Consider a $ABCD$ center square $ O $. Let $E,F,G$ and $H$ points inside the sides $AB,BC,CD$ and $DA$, respectively, such that $AE = BF =CG = DH$. It is known that $OA$ intersects $HE$ at point $X,OB$ intersects $EF$ at point $Y, OC$ intersects $FG$ at point $Z$ and $OD$ intersects $GH$ at point $W$. Since Area $EFGH = 1$, calculate $(\text{Area}$ $ABCD) \times (\text{Area}$ $XYZW)$
Attemp: WLOG, let $E, F, G, H$ be midpoints. From symmetry, $X, Y, W, Z$, will be nice midpoints too. Since each side of $EFGH=1$, we have that $BE=\frac{1}{\sqrt2}$ (and similar sides). This means that each side of $ABCD=\frac{2}{\sqrt2}$. The area of $ABCD=2$. Since $X, Y, W, Z$ are the midpoints of $EFGH$, $EX=1/2$. This means that $XY=\frac{\sqrt2}{2}$ (and other similar sides). The area of $XYWZ=\frac{1}{2}$. The answer is $1$.

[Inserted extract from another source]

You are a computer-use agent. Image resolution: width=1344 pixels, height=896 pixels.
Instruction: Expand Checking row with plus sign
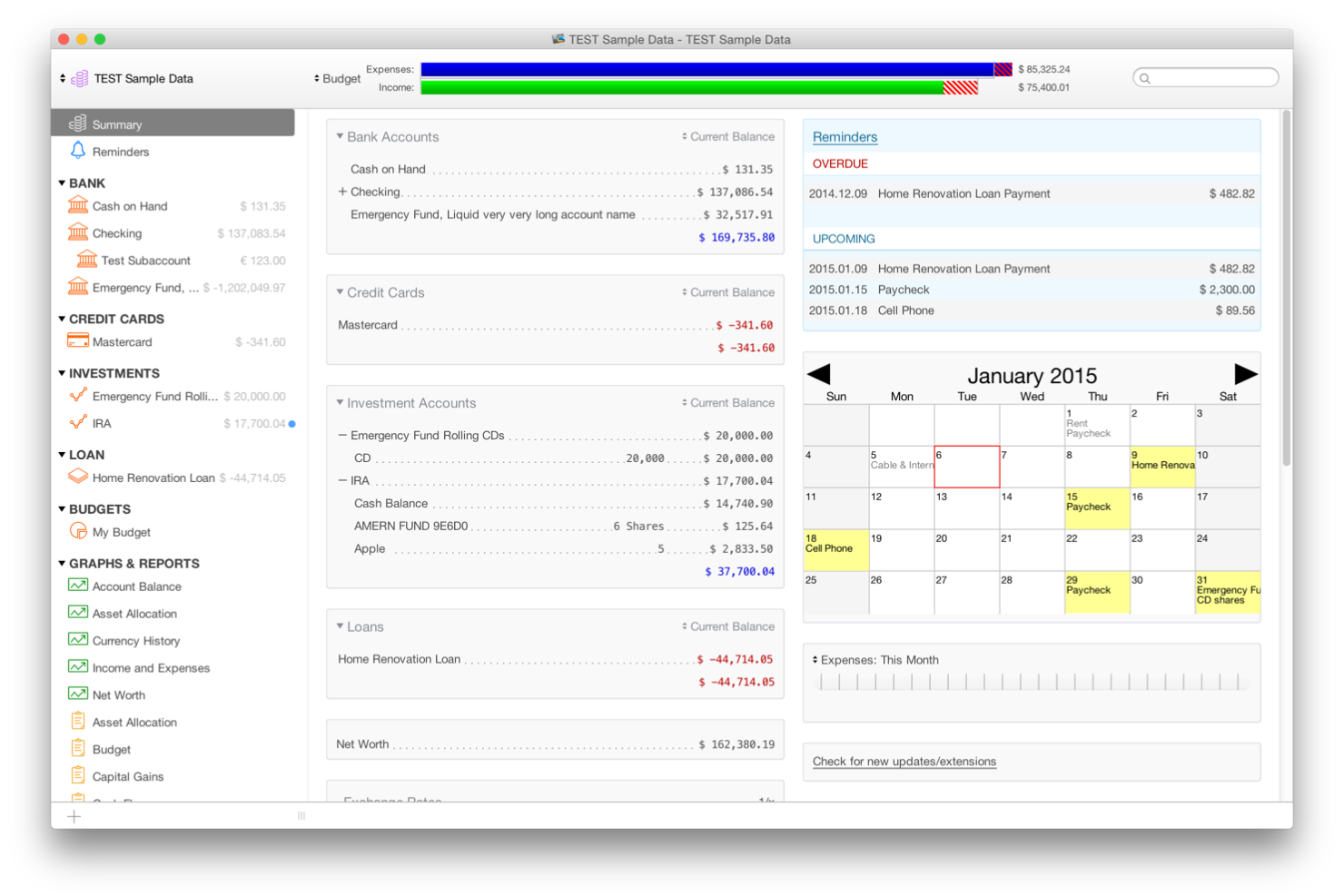pyautogui.click(x=342, y=192)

Correct? Can you generalize?
Consider the points close to corner $B$ and side $AB$. (Other cyclic cases are similar) From all the rotational symmetries,
$$\begin{align*} AB &\parallel XY\\ \angle YEB &= \angle XYE &&\text{(alternate angles)}\\ \angle AEX &= \angle EXY &&\text{(alternate angles)}\\ \angle BFY &= \angle AEX &&\text{(symmetry)}\\ \triangle BFE &\sim \triangle EXY&&\text{(AAA)} \end{align*}$$
Then consider the ratio of sides of squares $ABCD$, $EFGH$ and $XYZW$,
$$\begin{align*} \frac{AB}{EF} &= \frac{AE+EB}{EF}\\ &= \frac{BF + EB}{EF} &&\text{(}AE=BF\text{ given)}\\ &= \frac{BF}{EF} + \frac{EB}{EF}\\ &= \frac{EX}{YX} + \frac{YE}{YX} &&\text{(corresponding sides)}\\ &= \frac{FY}{YX} + \frac{YE}{YX} &&\text{(}EX=FY\text{ symmetry)}\\ &= \frac {EF}{XY}\\ \end{align*}$$
So the side lengths of the three squares are in geometric sequence, so their areas also are in geometric sequence.
$$ \begin{align*} \frac {(AB)^2}{(EF)^2} &= \frac {(EF)^2}{(XY)^2}\\ (AB)^2(XY)^2 &= (EF)^4\\ &= 1 \end{align*}$$